Mormon Mitt Romney and Catholic Paul Ryan share far more religious ideas than at first might be supposed. These commonalities lurk beneath disparate religious vocabularies:

  • Mormons hold allegiance to the Prophet; Catholics, to the Pope.
  • Mormons have apostles and general authorities; Catholics, cardinals and the Curia.
  • Mormons control Utah State; Catholics, Vatican State.
  • Mormons have stakes; Catholics, dioceses.
  • Mormons have stake presidents; Catholics, bishops.
  • Mormons have temples, Catholics, cathedrals.
  • Mormons confess their sins to their local bishop; Catholics, to their parish priest.
  • Mormons attend sacrament meetings; Catholics, Mass.
  • Mormons take the sacrament; Catholics, the Eucharist.
  • Mormons bear their testimonies; Catholics confess their faith.
  • Mormons listen to talks; Catholics, to sermons.
  • Mormons believe in a celestial kingdom, two lesser heavens, and an outer darkness; Catholics believe in one heaven, a purgatory (perhaps), and a hell.
  • Mormons find the word of God in the Bible, the Book of Mormon, the Doctrine & Covenants, the Pearl of Great Price, and to a lesser degree general authority conference talks; Catholics find God’s word in the Bible, papal encyclicals, and the creedal decrees of some synods and pre- and post-ecumenical councils.
  • Mormons have a lay priesthood that excludes women; Catholics, a professional clergy that also excludes women.
  • Mormons have temple sealings; Catholics, wedding Masses.
  • Mormons have Brigham Young University; Catholics, Notre Dame.
  • The Church of Jesus Christ of Latter-day Saints is something of a remake in the New World of the One Holy Roman Catholic Apostolic Church of the Old World, except that the Mormon ecclesia has stripped away all the rites, liturgy, vestments, music, art, and traditions of the Catholic ecclesia and has replaced them with symbolic austerity and a lingering anxiety, not with the violence of the Crusades or the persecution of Galileo, but with the now disavowed 19th century Mormon practice of polygamy.
  • Both Churches are heartily misogynistic, homophobic, homo-social, and hierarchical. Both are in whole or partial denial of their spiritually abusive practices, past and present. Both traffic in religious kitsch and appalling sentimentality. Both claim to be the one and only true Christian Church. Both trace their authority back to the first apostles. Both countenance and promulgate profound corruptions of the teachings of Jesus.

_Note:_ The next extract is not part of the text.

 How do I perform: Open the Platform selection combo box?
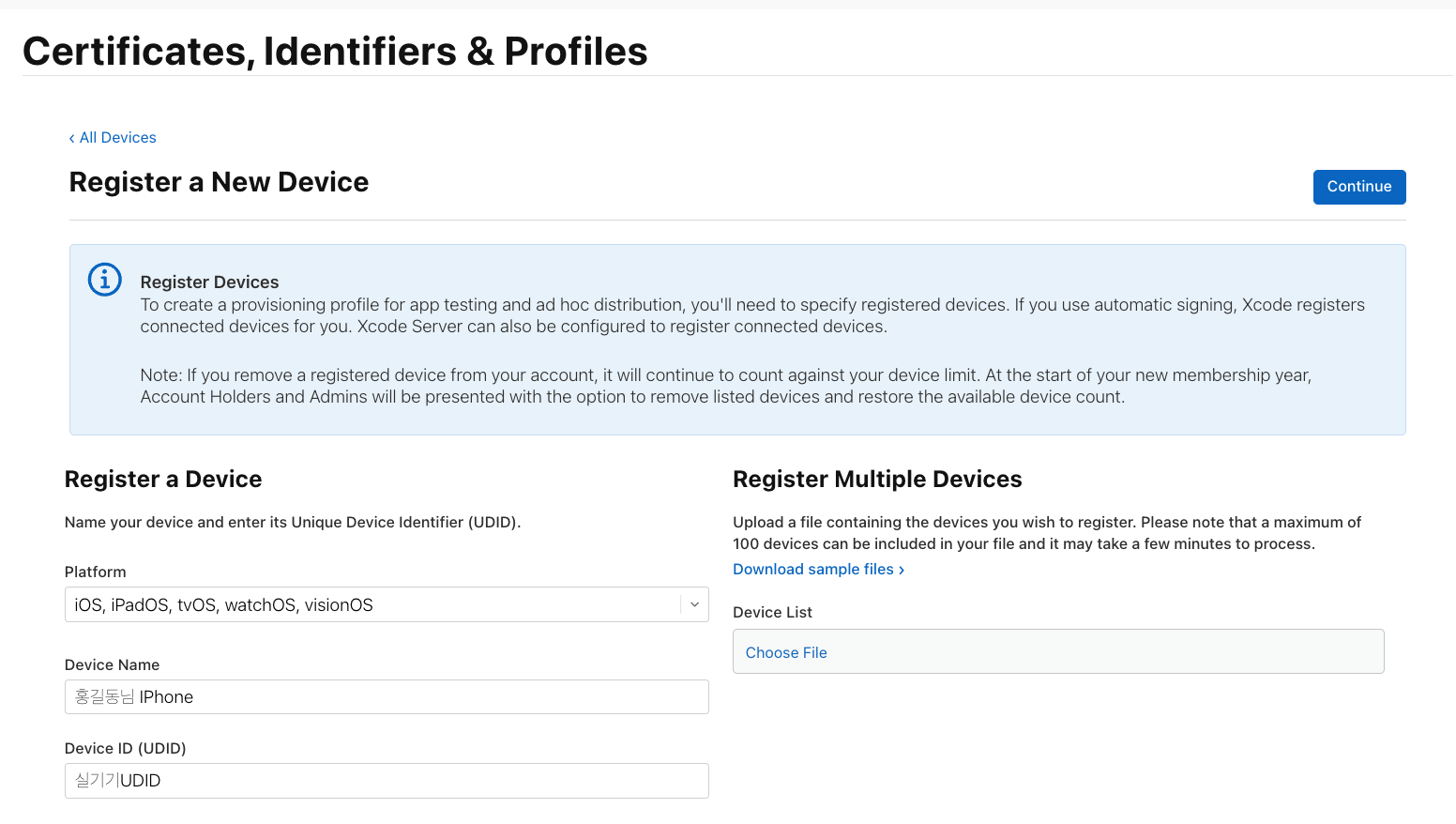[375, 605]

Religiously, Romney and Ryan have a lot in common that should be troubling to Americans. On the surface, it would appear that Romney’s Mormonism might pose the greater concern. This is so because most American Catholics, like Ryan, ignore or seriously restrict the papal claim to infallibility, which means that Ryan is not likely to place his allegiance to Pope over his allegiance to country. However, though most true-believing Mormons, like Romney, publicly affirm that their Prophet is fallible, in practice they treat him as utterly infallible, not only on major questions of theology and morals but on petty matters as well. Faithful Mormons slavishly obey even the slightest suggestion of their Prophet as if his words came from the mouth of God on Sinai.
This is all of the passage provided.